### WORK ITEM
Each line below must be transcribed with no word changed.

Stored data entries:
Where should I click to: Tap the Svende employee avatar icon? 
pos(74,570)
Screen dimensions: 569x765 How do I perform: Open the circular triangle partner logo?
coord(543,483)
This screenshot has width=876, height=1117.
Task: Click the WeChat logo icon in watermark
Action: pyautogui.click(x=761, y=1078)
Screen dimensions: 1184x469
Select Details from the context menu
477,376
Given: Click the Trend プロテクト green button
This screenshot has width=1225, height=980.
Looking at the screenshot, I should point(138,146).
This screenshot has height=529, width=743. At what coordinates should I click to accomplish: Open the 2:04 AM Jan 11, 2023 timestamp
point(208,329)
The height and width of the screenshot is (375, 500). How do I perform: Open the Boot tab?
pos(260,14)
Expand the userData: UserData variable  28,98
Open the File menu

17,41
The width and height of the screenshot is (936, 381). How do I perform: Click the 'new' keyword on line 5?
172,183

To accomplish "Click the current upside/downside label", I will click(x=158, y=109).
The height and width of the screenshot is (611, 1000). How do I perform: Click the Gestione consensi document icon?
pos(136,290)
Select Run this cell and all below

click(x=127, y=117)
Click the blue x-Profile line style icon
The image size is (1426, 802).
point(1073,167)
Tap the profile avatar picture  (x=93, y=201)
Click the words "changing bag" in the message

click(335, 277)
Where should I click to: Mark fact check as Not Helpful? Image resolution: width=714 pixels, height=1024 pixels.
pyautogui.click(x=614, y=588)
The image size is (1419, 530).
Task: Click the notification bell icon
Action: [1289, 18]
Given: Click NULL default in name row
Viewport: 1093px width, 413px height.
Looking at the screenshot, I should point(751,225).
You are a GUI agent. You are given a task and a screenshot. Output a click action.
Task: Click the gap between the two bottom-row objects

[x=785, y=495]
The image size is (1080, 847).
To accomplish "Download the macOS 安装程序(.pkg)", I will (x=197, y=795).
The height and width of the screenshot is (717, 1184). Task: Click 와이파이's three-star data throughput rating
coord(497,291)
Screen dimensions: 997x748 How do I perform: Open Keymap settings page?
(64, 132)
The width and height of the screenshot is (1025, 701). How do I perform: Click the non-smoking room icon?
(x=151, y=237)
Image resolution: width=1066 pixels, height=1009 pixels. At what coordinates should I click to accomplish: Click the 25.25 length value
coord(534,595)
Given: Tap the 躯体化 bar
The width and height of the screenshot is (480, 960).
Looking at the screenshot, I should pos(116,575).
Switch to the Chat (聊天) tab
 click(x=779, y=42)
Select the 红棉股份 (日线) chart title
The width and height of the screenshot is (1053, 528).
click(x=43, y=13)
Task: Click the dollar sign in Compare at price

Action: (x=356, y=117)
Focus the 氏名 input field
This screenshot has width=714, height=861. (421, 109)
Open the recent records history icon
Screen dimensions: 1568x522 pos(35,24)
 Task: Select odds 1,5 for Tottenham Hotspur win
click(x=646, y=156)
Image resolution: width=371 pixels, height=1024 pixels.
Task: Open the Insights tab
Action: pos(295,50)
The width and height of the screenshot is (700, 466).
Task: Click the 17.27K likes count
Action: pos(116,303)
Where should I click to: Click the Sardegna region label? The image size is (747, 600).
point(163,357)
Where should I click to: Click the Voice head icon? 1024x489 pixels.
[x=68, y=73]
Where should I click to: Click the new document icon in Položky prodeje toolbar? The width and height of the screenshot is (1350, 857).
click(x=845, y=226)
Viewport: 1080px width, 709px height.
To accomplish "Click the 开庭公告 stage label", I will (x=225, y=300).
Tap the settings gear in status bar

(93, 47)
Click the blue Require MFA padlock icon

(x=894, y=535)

### SOLUTION TO THIS TASK
Where should I click to: Tap the Svende employee avatar icon? 
pos(74,570)
Screen dimensions: 569x765 How do I perform: Open the circular triangle partner logo?
coord(543,483)
This screenshot has width=876, height=1117.
Task: Click the WeChat logo icon in watermark
Action: pyautogui.click(x=761, y=1078)
Screen dimensions: 1184x469
Select Details from the context menu
477,376
Given: Click the Trend プロテクト green button
This screenshot has width=1225, height=980.
Looking at the screenshot, I should point(138,146).
This screenshot has height=529, width=743. At what coordinates should I click to accomplish: Open the 2:04 AM Jan 11, 2023 timestamp
point(208,329)
The height and width of the screenshot is (375, 500). How do I perform: Open the Boot tab?
pos(260,14)
Expand the userData: UserData variable  28,98
Open the File menu

17,41
The width and height of the screenshot is (936, 381). How do I perform: Click the 'new' keyword on line 5?
172,183

To accomplish "Click the current upside/downside label", I will click(x=158, y=109).
The height and width of the screenshot is (611, 1000). How do I perform: Click the Gestione consensi document icon?
pos(136,290)
Select Run this cell and all below

click(x=127, y=117)
Click the blue x-Profile line style icon
The image size is (1426, 802).
point(1073,167)
Tap the profile avatar picture  (x=93, y=201)
Click the words "changing bag" in the message

click(335, 277)
Where should I click to: Mark fact check as Not Helpful? Image resolution: width=714 pixels, height=1024 pixels.
pyautogui.click(x=614, y=588)
The image size is (1419, 530).
Task: Click the notification bell icon
Action: [1289, 18]
Given: Click NULL default in name row
Viewport: 1093px width, 413px height.
Looking at the screenshot, I should point(751,225).
You are a GUI agent. You are given a task and a screenshot. Output a click action.
Task: Click the gap between the two bottom-row objects

[x=785, y=495]
The image size is (1080, 847).
To accomplish "Download the macOS 安装程序(.pkg)", I will (x=197, y=795).
The height and width of the screenshot is (717, 1184). Task: Click 와이파이's three-star data throughput rating
coord(497,291)
Screen dimensions: 997x748 How do I perform: Open Keymap settings page?
(64, 132)
The width and height of the screenshot is (1025, 701). How do I perform: Click the non-smoking room icon?
(x=151, y=237)
Image resolution: width=1066 pixels, height=1009 pixels. At what coordinates should I click to accomplish: Click the 25.25 length value
coord(534,595)
Given: Tap the 躯体化 bar
The width and height of the screenshot is (480, 960).
Looking at the screenshot, I should pos(116,575).
Switch to the Chat (聊天) tab
 click(x=779, y=42)
Select the 红棉股份 (日线) chart title
The width and height of the screenshot is (1053, 528).
click(x=43, y=13)
Task: Click the dollar sign in Compare at price

Action: (x=356, y=117)
Focus the 氏名 input field
This screenshot has width=714, height=861. (421, 109)
Open the recent records history icon
Screen dimensions: 1568x522 pos(35,24)
 Task: Select odds 1,5 for Tottenham Hotspur win
click(x=646, y=156)
Image resolution: width=371 pixels, height=1024 pixels.
Task: Open the Insights tab
Action: pos(295,50)
The width and height of the screenshot is (700, 466).
Task: Click the 17.27K likes count
Action: pos(116,303)
Where should I click to: Click the Sardegna region label? The image size is (747, 600).
point(163,357)
Where should I click to: Click the Voice head icon? 1024x489 pixels.
[x=68, y=73]
Where should I click to: Click the new document icon in Položky prodeje toolbar? The width and height of the screenshot is (1350, 857).
click(x=845, y=226)
Viewport: 1080px width, 709px height.
To accomplish "Click the 开庭公告 stage label", I will (x=225, y=300).
Tap the settings gear in status bar

(93, 47)
Click the blue Require MFA padlock icon

(x=894, y=535)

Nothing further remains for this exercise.